Vulnerabilità critica Magento richiede aggiornamento immediato

Grazie al lavoro del team di ricerca di Sucuri, è stata scoperta una falla di sicurezza critica nella popolare piattaforma di e-commerce Magento. E’ disponibile l’aggiornamento multiplo SUPEE-7405 che “tappa” oltre 20 falle che mettono il sito a rischio di cadere sotto il controllo dei cyber-criminali in grado di sfruttarle.
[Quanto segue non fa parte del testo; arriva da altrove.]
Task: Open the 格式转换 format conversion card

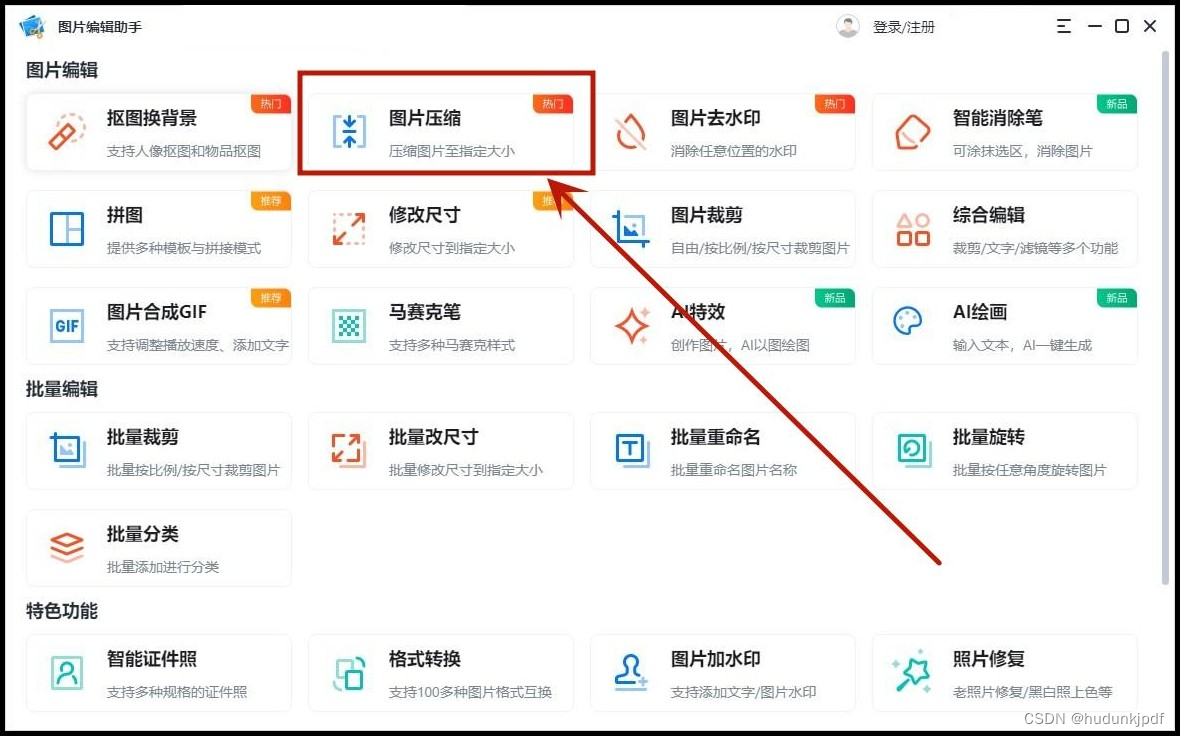Action: coord(440,673)
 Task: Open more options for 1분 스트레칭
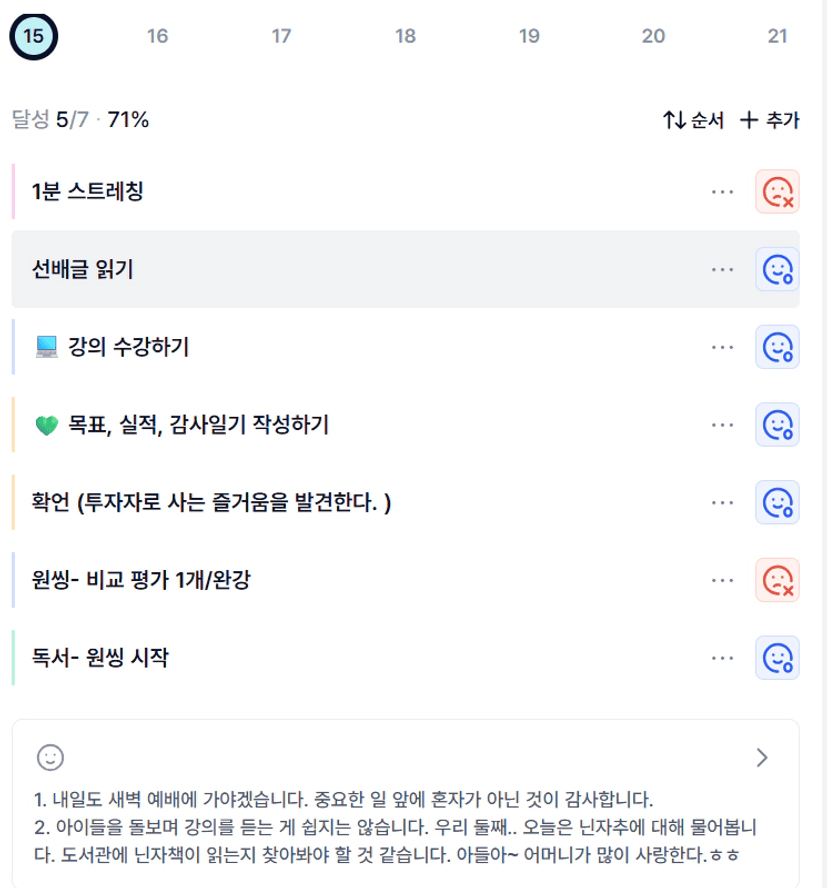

Praticamente tutte le versioni di Magento CE precedenti la 1.9.2.3 e di Magento EE precedenti alla 1.14.2.3 sono a rischio. La causa della vulnerabilità è una porzione di codice malamente scritto nelle librerie del nucleo di Magento, lato back-end , ossia pannello di controllo amministrativo. Il tipo di vulnerabilità è di tipo stored XSS (stored Cross Site Scripting), probabilmente la maggiore fonte di vulnerabilità per i siti di tutto il mondo.

Tutti i siti realizzati o mantenuti da Deltamatica su base Magento sono stati aggiornati nelle 2 ore successive al rilascio della patch. Nelle 24 ore successive alla pubblicazione della vulnerabilità, sono stati rilevati numerosi tentativi di attacco.